I've been working on a new implementation of the re module. The details
are at http://bugs.python.org/issue2636, specifically from
http://bugs.python.org/issue2636#msg90954. I've included a .pyd file for
Python 2.6 on Windows if you want to try it out.

Someone can remember me how to compile it (on debian lenny), if possible
with python2.5. I've also python3.1 that i build alone...

I could test it with pytextile, i've a bunch of texts to bench and
compare.

Did you announce it on the unladen-swallow list ? They wanted to hack on
RE also...

MRAB · Jul 27, 2009

William said:
Someone can remember me how to compile it (on debian lenny), if possible
with python2.5. I've also python3.1 that i build alone...

I could test it with pytextile, i've a bunch of texts to bench and
compare.

All I can do is point you to
http://docs.python.org/extending/extending.html.

For Linux (which I don't have) you'll need to use _regex.h and _regex.c
to compile to _regex.so instead of _regex.pyd.

Did you announce it on the unladen-swallow list ? They wanted to hack on
RE also...

No. I haven't subscribed to it.

Aahz · Jul 27, 2009

I've been working on a new implementation of the re module. The details
are at http://bugs.python.org/issue2636, specifically from
http://bugs.python.org/issue2636#msg90954. I've included a .pyd file for
Python 2.6 on Windows if you want to try it out.

How does it handle the re module's unit tests?
--
Aahz ([email protected]) <*> http://www.pythoncraft.com/

"Many customs in this life persist because they ease friction and promote
productivity as a result of universal agreement, and whether they are
precisely the optimal choices is much less important." --Henry Spencer

OKB (not okblacke) · Jul 28, 2009

MRAB said:
http://bugs.python.org/issue2636#msg90954

Variable-length lookbehind! My hero!

--
--OKB (not okblacke)
Brendan Barnwell
"Do not follow where the path may lead.
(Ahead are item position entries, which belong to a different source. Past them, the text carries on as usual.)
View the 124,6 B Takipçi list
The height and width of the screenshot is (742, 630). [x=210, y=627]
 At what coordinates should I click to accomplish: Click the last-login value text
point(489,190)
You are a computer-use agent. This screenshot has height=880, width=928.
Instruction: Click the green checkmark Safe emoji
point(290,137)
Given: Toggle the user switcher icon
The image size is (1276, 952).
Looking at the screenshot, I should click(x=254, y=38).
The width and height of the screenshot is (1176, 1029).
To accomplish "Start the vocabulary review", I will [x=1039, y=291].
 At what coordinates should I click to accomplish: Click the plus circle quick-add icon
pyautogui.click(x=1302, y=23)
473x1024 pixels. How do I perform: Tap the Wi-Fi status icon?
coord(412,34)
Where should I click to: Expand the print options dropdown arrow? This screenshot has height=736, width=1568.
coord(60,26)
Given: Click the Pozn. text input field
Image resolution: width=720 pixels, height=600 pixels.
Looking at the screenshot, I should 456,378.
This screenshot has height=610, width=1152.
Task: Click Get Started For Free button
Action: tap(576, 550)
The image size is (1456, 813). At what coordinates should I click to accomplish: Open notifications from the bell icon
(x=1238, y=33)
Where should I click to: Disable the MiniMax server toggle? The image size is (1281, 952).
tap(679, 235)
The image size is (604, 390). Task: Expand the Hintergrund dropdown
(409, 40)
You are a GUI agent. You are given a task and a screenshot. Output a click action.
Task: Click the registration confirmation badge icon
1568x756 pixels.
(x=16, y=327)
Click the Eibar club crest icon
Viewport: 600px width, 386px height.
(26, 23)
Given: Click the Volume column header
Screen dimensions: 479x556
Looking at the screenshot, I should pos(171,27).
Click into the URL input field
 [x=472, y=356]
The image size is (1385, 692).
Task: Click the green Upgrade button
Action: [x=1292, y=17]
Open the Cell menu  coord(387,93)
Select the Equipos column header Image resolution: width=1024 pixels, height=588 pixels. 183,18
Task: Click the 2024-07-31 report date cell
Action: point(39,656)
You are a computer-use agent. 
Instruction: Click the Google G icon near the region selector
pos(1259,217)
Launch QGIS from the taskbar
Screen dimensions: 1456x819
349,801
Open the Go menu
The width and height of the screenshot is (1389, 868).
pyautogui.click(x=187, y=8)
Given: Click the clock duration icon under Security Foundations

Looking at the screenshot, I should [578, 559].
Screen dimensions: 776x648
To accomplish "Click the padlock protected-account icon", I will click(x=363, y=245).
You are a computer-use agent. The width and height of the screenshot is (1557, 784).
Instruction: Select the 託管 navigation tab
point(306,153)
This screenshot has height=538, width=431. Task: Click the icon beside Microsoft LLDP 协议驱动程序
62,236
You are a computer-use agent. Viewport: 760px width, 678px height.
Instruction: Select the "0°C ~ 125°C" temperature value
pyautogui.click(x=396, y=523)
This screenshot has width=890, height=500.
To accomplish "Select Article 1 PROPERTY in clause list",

Go, instead, where there is
no path, and leave a trail."
--author unknown

MRAB · Jul 28, 2009

Aahz said:
How does it handle the re module's unit tests?

Basically, it passes all those tests I expect it to pass.

It fails those where the intended behaviour has changed, such as re.sub
treating unmatched groups as empty strings, as requested in
http://bugs.python.org/issue1519638.

Aahz · Jul 28, 2009

Basically, it passes all those tests I expect it to pass.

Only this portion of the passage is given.